(Action item A)
Return the passage of the article on language careers below word for word, beginning at "There are jobs" and stopping after "job market anymore.".
(Action item B)
Resume the article on language careers below, picking up right after its final sentence.

Bachelor of Arts / Bachelor of Laws (Honours) / Diploma in Languages (French)
There are many exciting job opportunities for bilingual speakers in Australia and abroad. Speaking a second language can lead to surprising and career-altering situations, such as those experienced by Tahlia and Anna.
Are you aiming big with your career goals and looking for opportunities like the highly sought-after language careers at the United Nations? A Diploma in Languages with a major in one of the official languages of the UN (including Chinese, French and Spanish), will put you on the right track towards your dream job.
3. Learning multiple languages hones essential skills
Learning a second language can help improve many other skills that are highly sought after by employers. Bilingual communication skills can help improve your listening, negotiating, multi-tasking and comprehension skills. If you can communicate efficiently in several languages, you can potentially increase productivity too.
For example, imagine you’re an architect who speaks German as a second language. Your firm gets an exciting new opportunity to design a building for a big client in Germany. Your client can speak English, but not fluently or confidently. Rather than hiring an interpreter or stumbling through the brief in broken English, your firm is lucky enough to have you. You can speak to the client about the brief in German, without the fear of losing any architectural nuances in translation. Because you understand both languages, and are an expert in architecture, you can increase the productivity of the project without having it slowed down by inconsistent communication.
There are jobs that require bilingual skills and jobs that are enhanced by bilingual skills. We believe that all jobs can be enhanced by bilingual skills.
4. Speaking another language provides a competitive edge
We’re coming to the end of this article and we need to drop a scary but necessary truth bomb: finishing your undergraduate program with a bachelor’s degree and nothing else simply does not cut it in the job market anymore.
If you get through your studies with good grades, but no additional work experience, internships, participation in clubs and societies or extracurricular skills, how will you get a step ahead of your fellow graduates? You’re all going to be looking for a job in the same field of study, at the same time.
That’s a lot of competition.

(Dataset excerpts)
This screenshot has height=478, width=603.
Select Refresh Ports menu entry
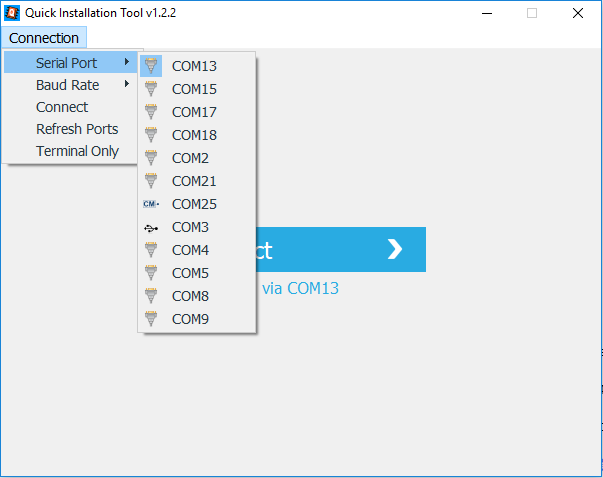pos(77,129)
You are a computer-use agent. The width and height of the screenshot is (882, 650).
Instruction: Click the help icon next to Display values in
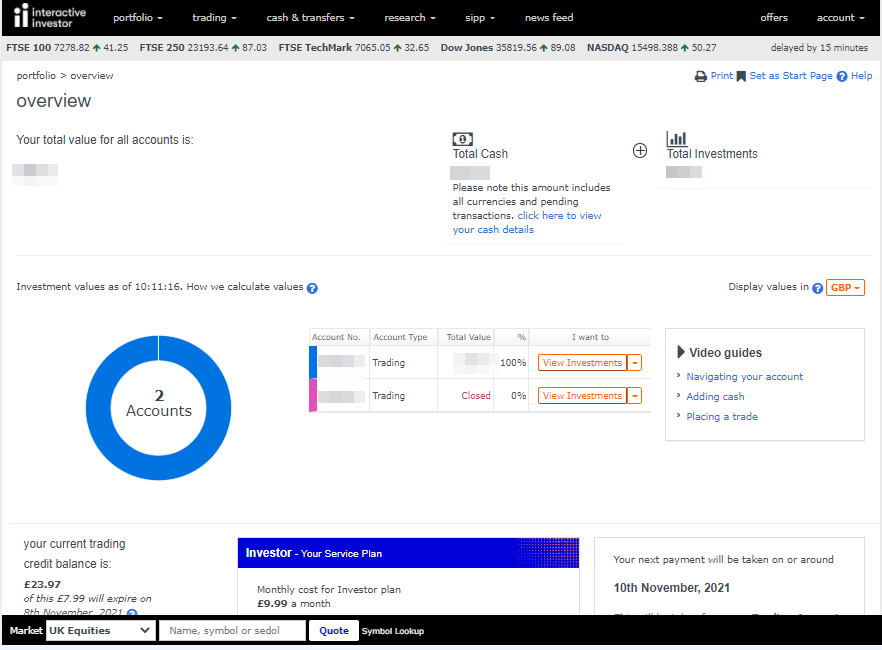coord(817,288)
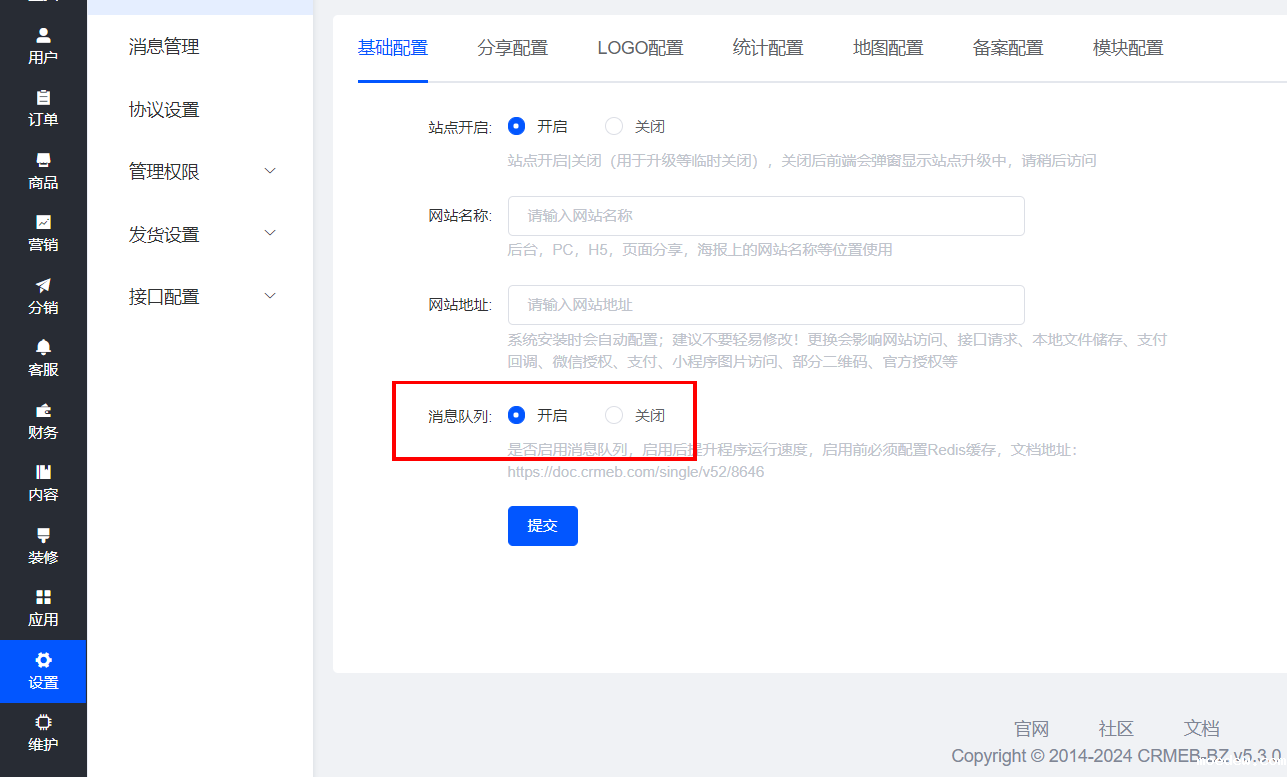Select the 维护 (Maintenance) chip icon

coord(43,722)
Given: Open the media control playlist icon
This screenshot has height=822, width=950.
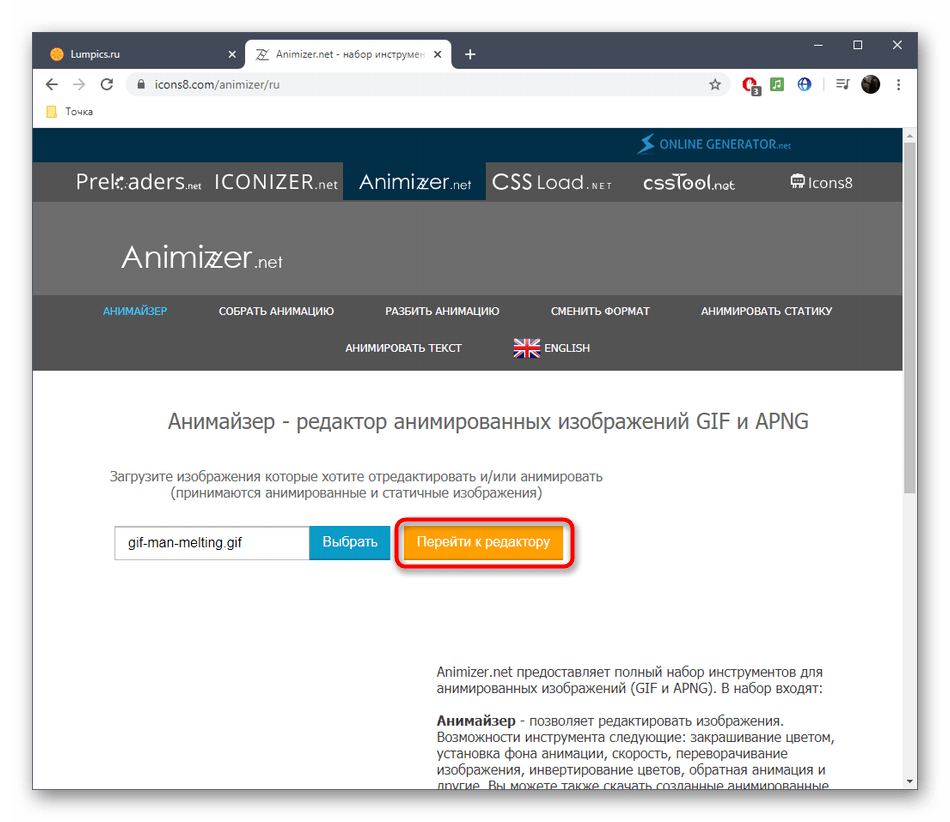Looking at the screenshot, I should pos(842,84).
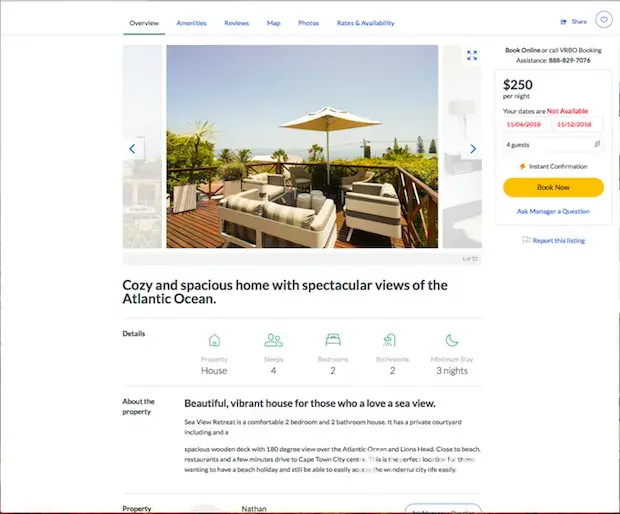Screen dimensions: 620x514
Task: Click the Report this listing flag icon
Action: (x=526, y=240)
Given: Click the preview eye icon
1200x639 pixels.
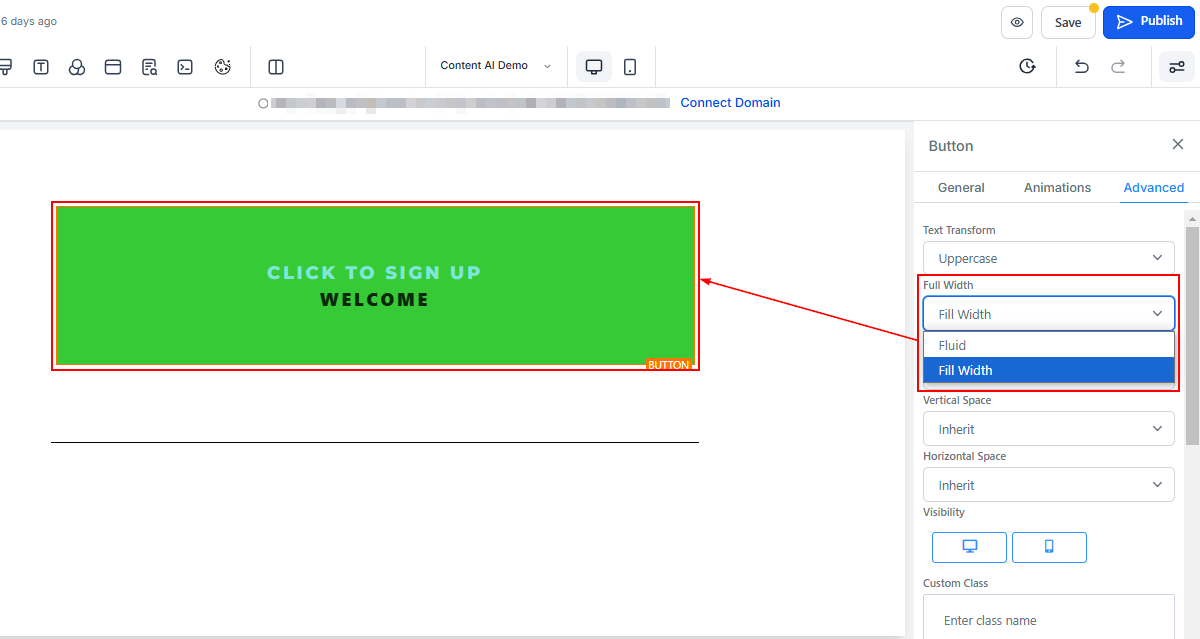Looking at the screenshot, I should point(1017,22).
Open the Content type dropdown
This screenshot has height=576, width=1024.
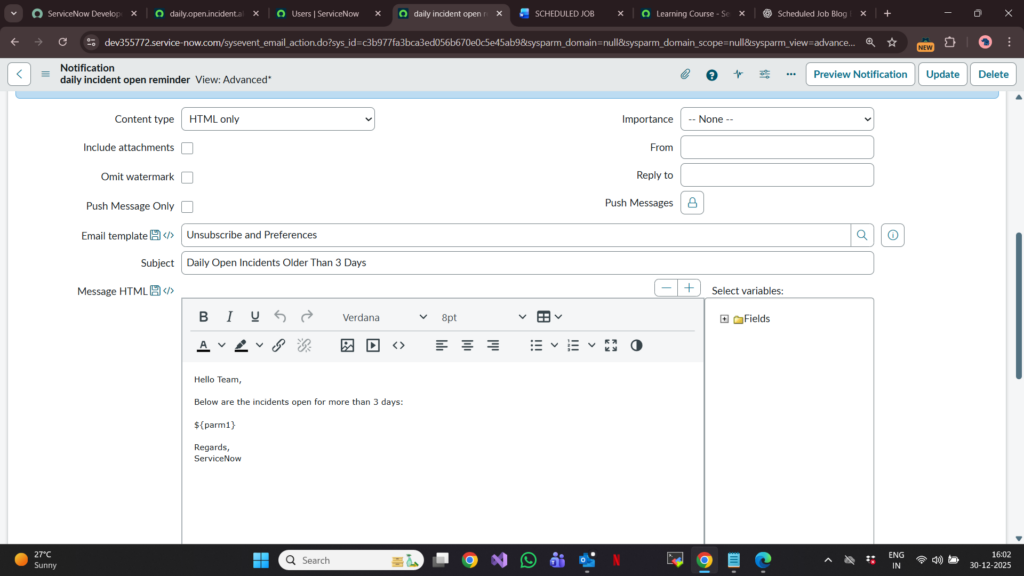coord(278,119)
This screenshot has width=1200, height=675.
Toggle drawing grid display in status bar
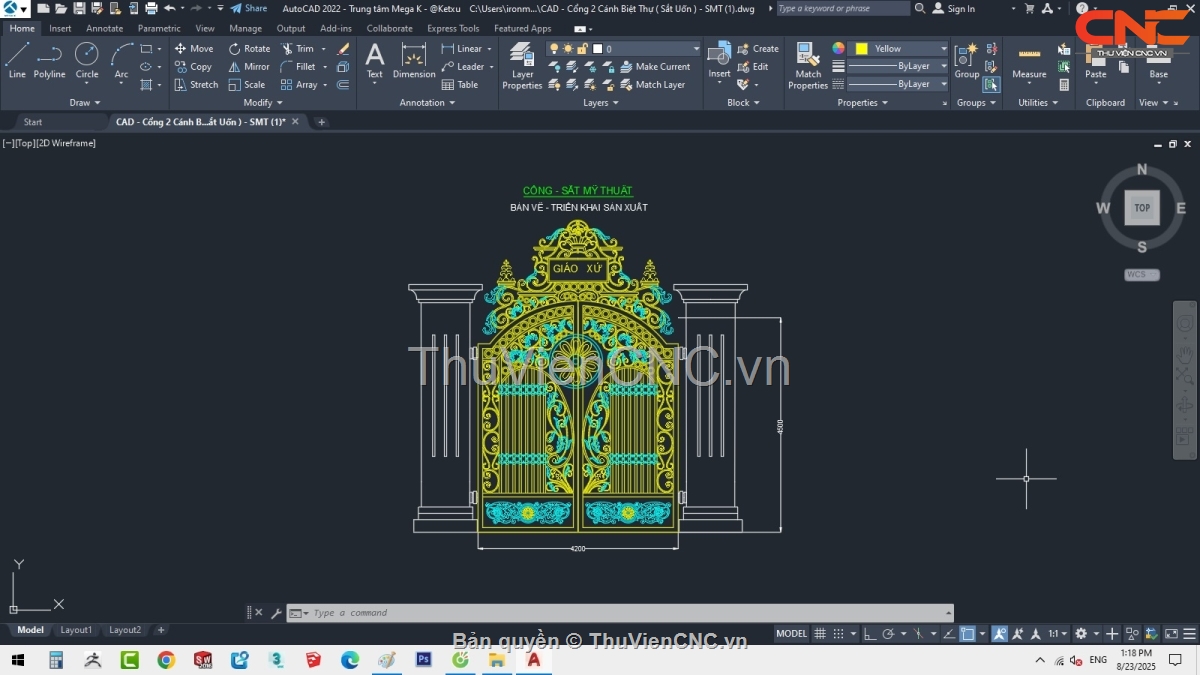click(820, 633)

(Exercise response A)
There are jobs that require bilingual skills and jobs that are enhanced by bilingual skills. We believe that all jobs can be enhanced by bilingual skills.
4. Speaking another language provides a competitive edge
We’re coming to the end of this article and we need to drop a scary but necessary truth bomb: finishing your undergraduate program with a bachelor’s degree and nothing else simply does not cut it in the job market anymore.

(Exercise response B)
It isn’t about pitting graduates against one another – we aren’t suggesting a Squid Games-esque fight to the death. It’s about ensuring you have a competitive edge that will make you stand out from other candidates when applying for a job. A Diploma in Languages could be the edge you need.
Take Tahlia, for instance – her proficiency in languages helped her to secure internships all over the globe with reputable organisations. She learnt from a wealth of new experiences, added some amazing new skills to her resumé and stood out as an exceptionally employable candidate upon graduation.
“...being able to study two languages to such a high level enabled me to undertake more extracurricular experiences throughout my degree, including an internship with the Embassy of El Salvador, a U21 internship in Ecuador, a semester exchange to Colombia and an internship in New Caledonia,” says Tahlia.
“These experiences greatly enhanced my employability, and I was able to graduate with more career options both internationally and within Australia.”
...being able to study two languages to such a high level enabled me to undertake more extracurricular experiences throughout my degree.
Bachelor of International Studies / Diploma in Languages (Spanish)
What jobs can you get if you speak multiple languages?
There are jobs that need bilingual workers, like translators, interpreters and language teachers. Then there are companies that don’t know they need a bilingual worker until a language graduate’s resumé shows up on their desk, like a shiny unicorn.
There are plenty of jobs for language graduates out there, and they aren’t all in the field of linguistics. You can add value to any undergraduate degree with a Diploma in Languages, and you can add value to any job by focusing on what your languages skills can bring to the role.